Dataset records:
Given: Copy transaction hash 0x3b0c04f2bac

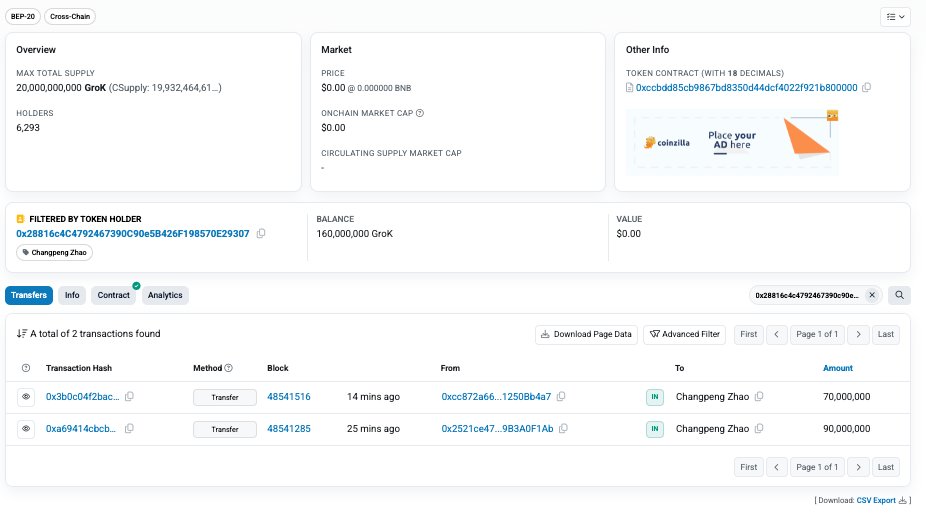Looking at the screenshot, I should 129,397.
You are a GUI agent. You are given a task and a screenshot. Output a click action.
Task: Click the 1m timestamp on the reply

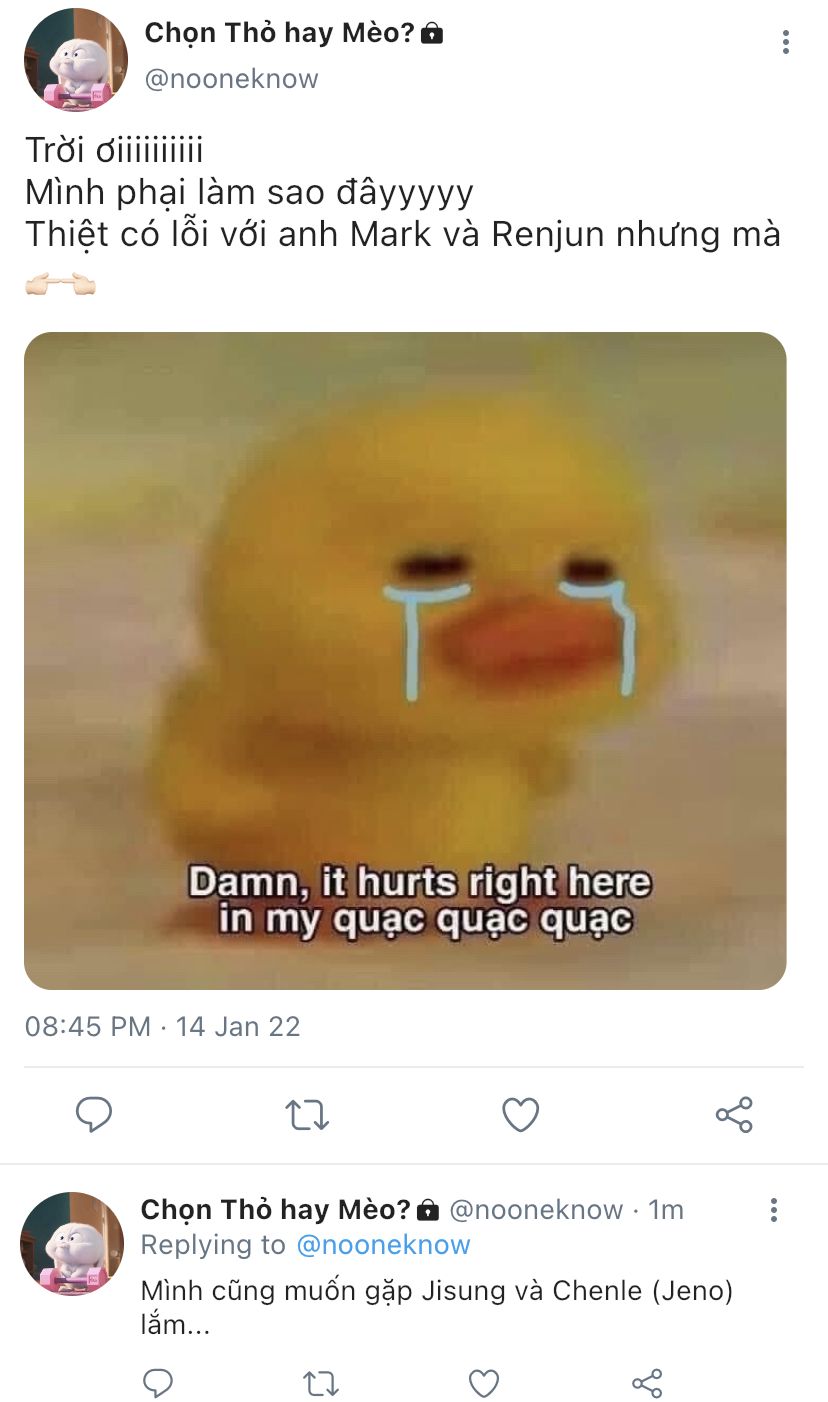(666, 1210)
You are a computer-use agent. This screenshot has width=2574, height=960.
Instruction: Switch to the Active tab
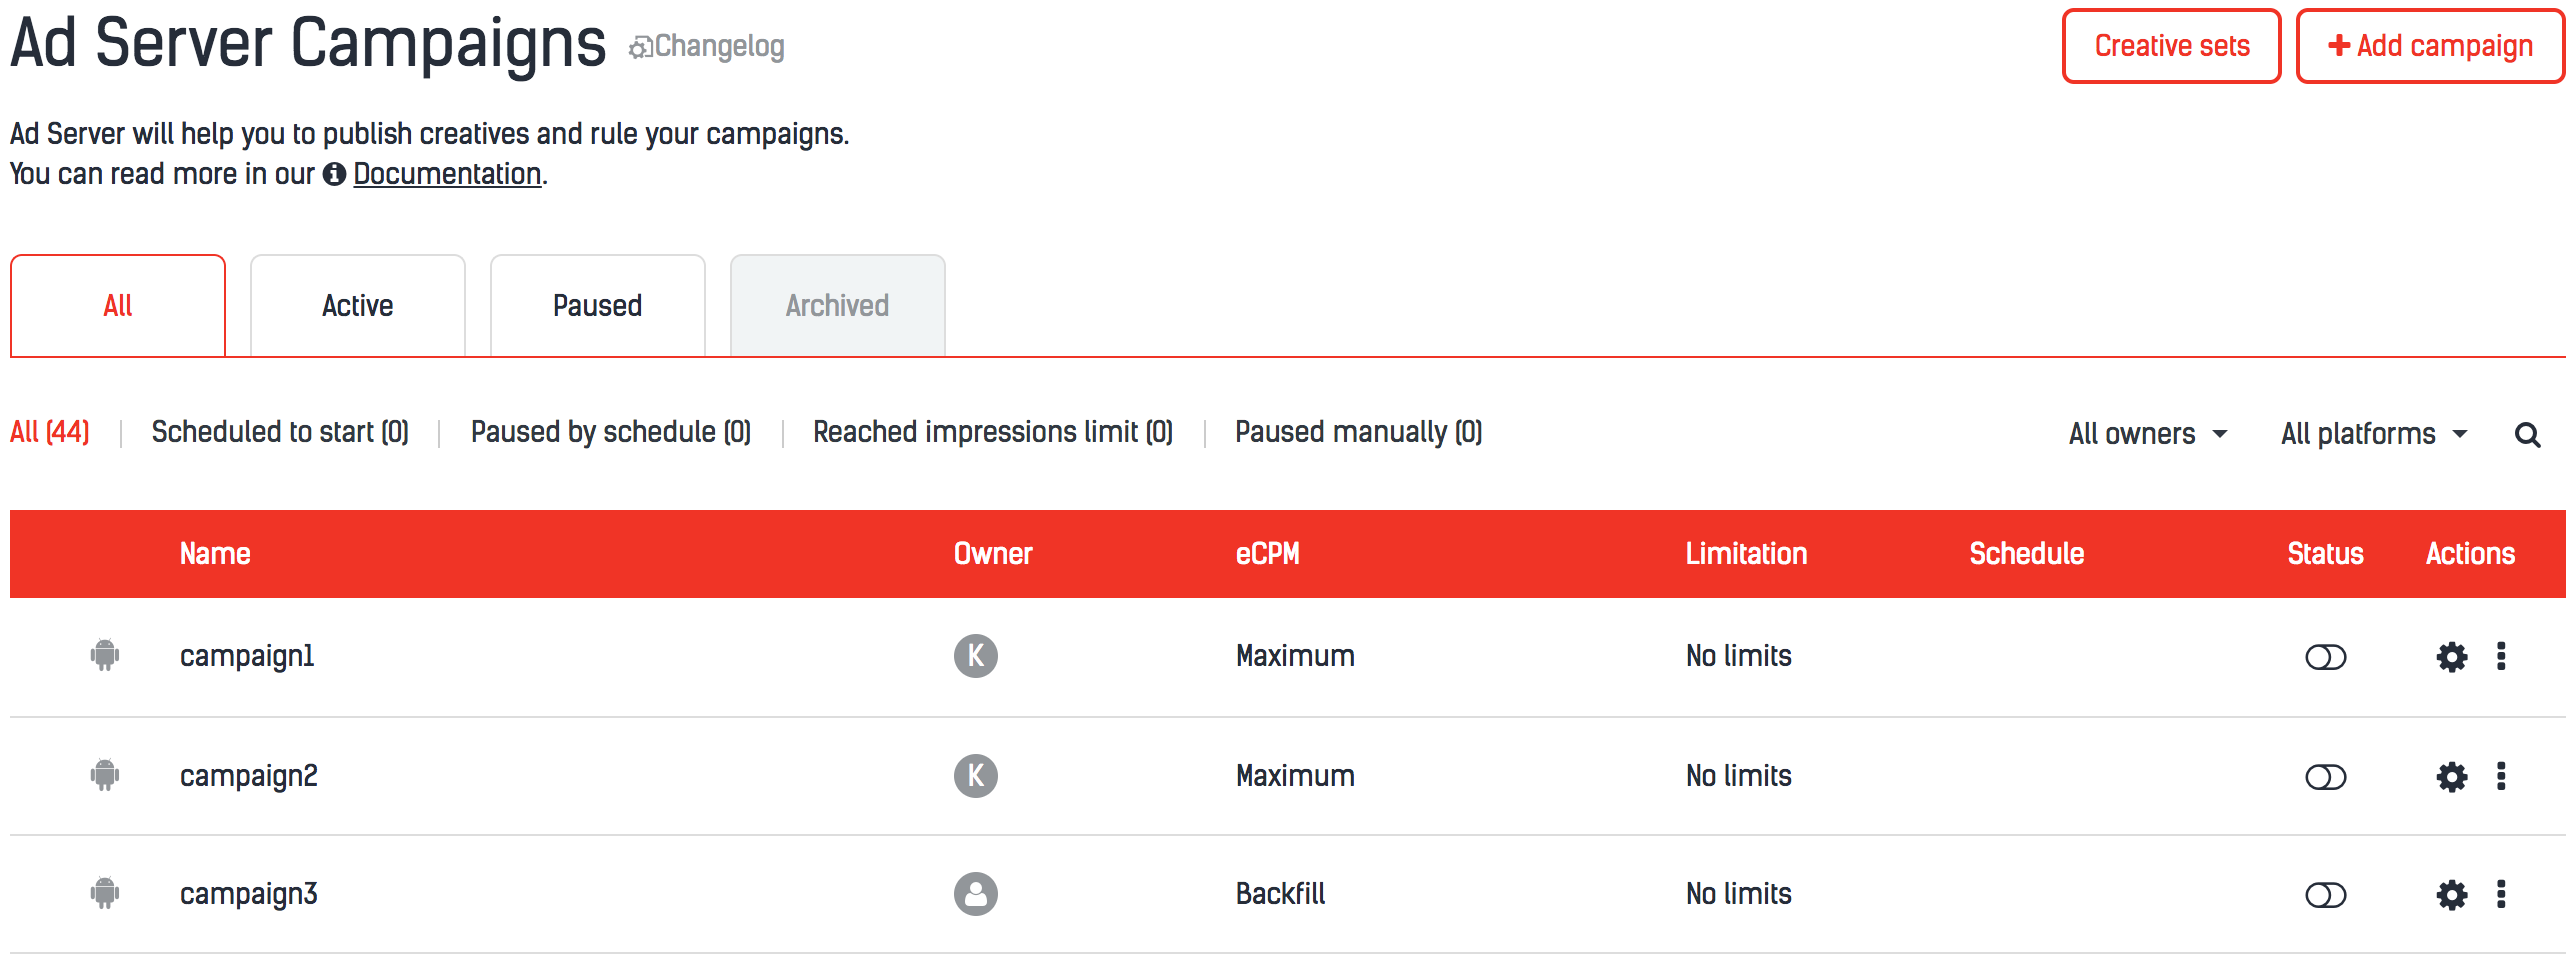(357, 306)
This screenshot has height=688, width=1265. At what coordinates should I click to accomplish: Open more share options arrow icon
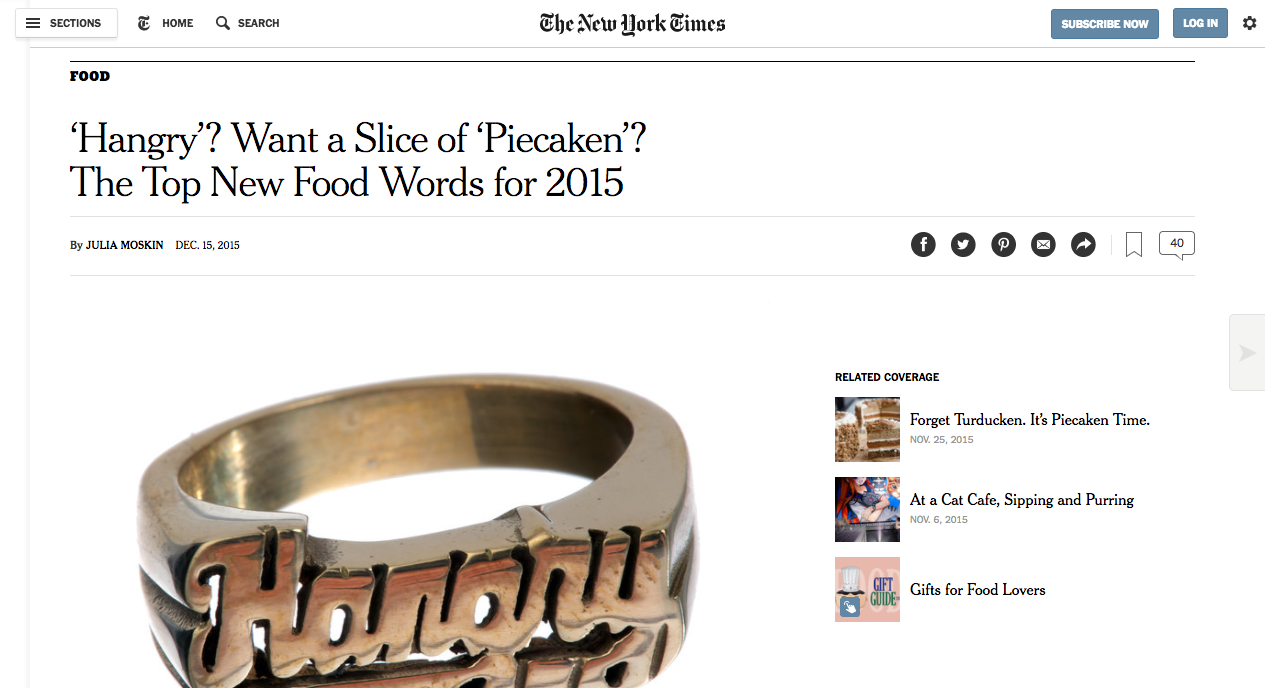tap(1083, 244)
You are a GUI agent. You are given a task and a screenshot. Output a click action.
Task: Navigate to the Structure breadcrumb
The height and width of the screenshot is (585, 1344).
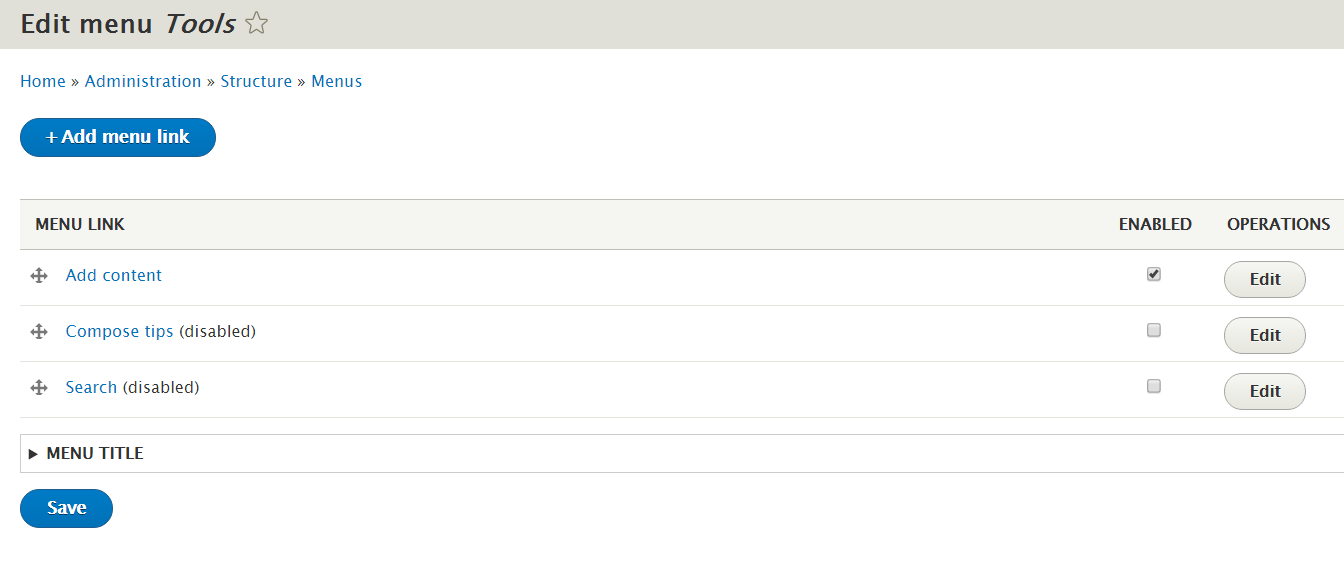(256, 81)
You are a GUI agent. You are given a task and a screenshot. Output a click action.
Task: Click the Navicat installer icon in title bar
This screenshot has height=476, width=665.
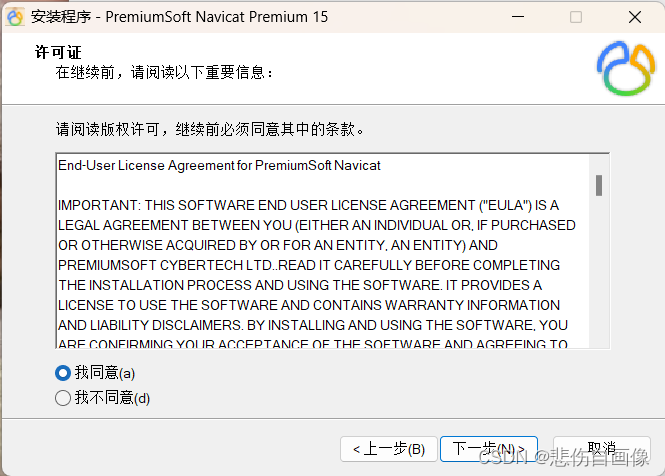tap(15, 17)
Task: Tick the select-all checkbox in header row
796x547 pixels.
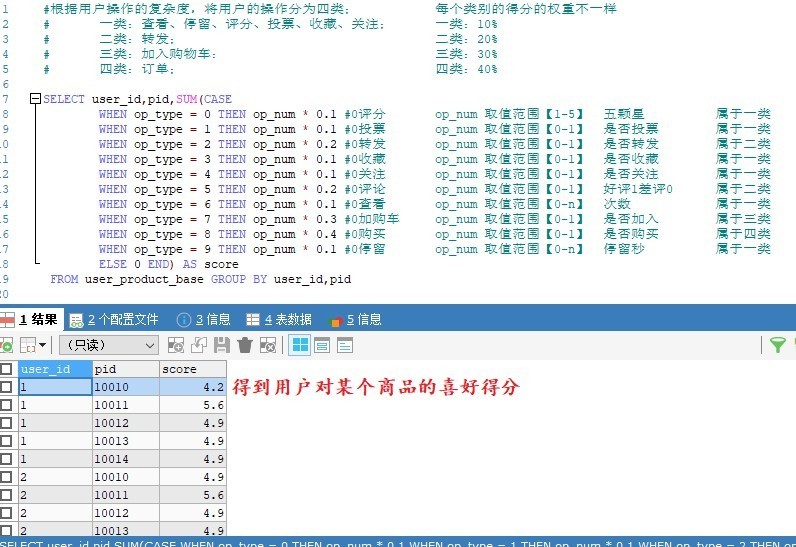Action: [7, 369]
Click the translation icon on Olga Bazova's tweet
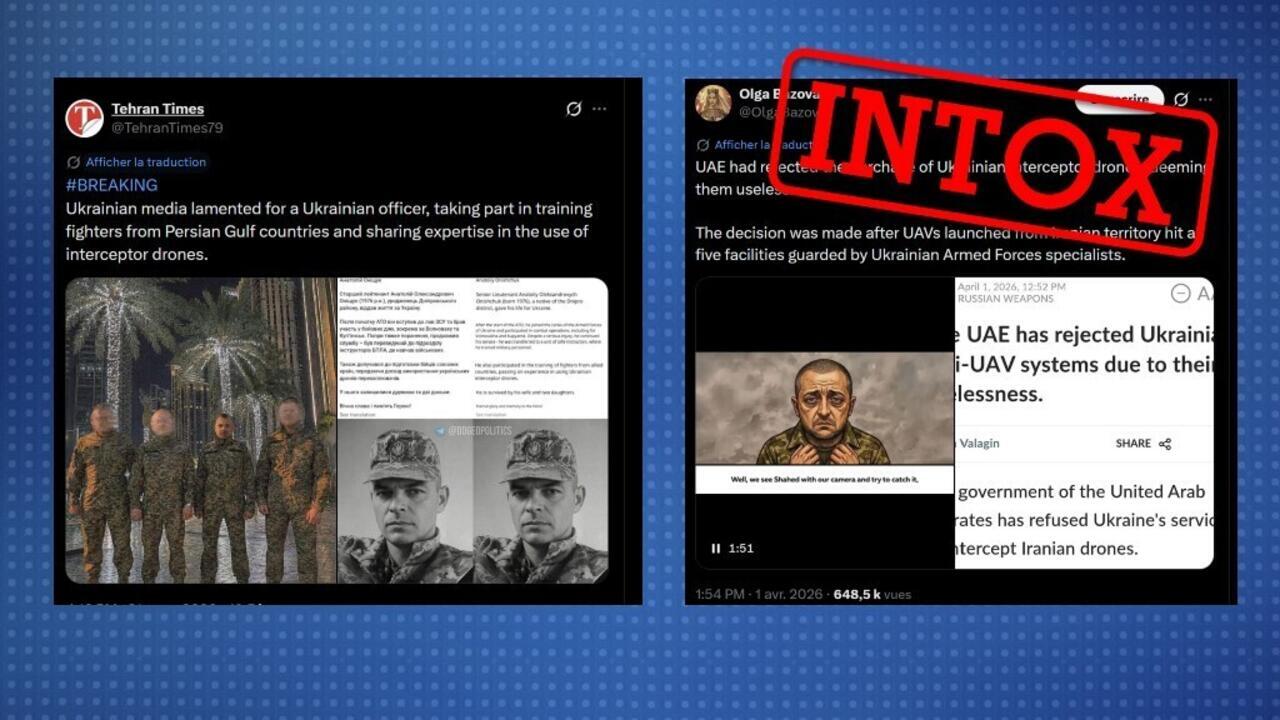The width and height of the screenshot is (1280, 720). pyautogui.click(x=703, y=145)
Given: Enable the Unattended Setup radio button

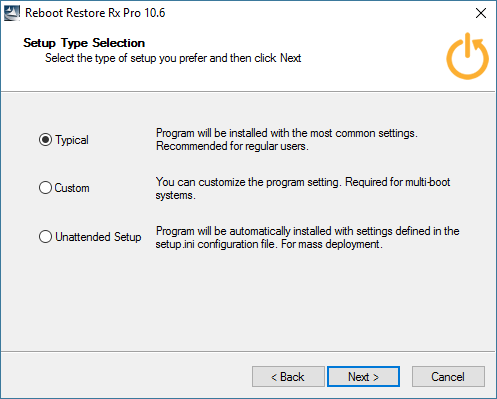Looking at the screenshot, I should click(45, 237).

Exercise objective:
Please transcribe every entry above exactly, leaving out any pictures.

Response for this exercise:
Given: Copy transaction hash 0x3b0c04f2bac

Looking at the screenshot, I should 129,397.
You are a GUI agent. You are given a task and a screenshot. Output a click action.
Task: Click the 1m timestamp on the reply

(666, 1210)
You are a computer-use agent. This screenshot has width=2574, height=960.
Instruction: Switch to the Active tab
(357, 306)
This screenshot has height=688, width=1265. At what coordinates should I click to accomplish: Open more share options arrow icon
tap(1083, 244)
You are a GUI agent. You are given a task and a screenshot. Output a click action.
Task: Navigate to the Structure breadcrumb
The height and width of the screenshot is (585, 1344).
(256, 81)
You are a GUI agent. You are given a task and a screenshot. Output a click action.
Task: Click the Navicat installer icon in title bar
This screenshot has height=476, width=665.
tap(15, 17)
Task: Tick the select-all checkbox in header row
796x547 pixels.
Action: [7, 369]
Click the translation icon on Olga Bazova's tweet
The width and height of the screenshot is (1280, 720). pyautogui.click(x=703, y=145)
Given: Enable the Unattended Setup radio button

Looking at the screenshot, I should click(45, 237).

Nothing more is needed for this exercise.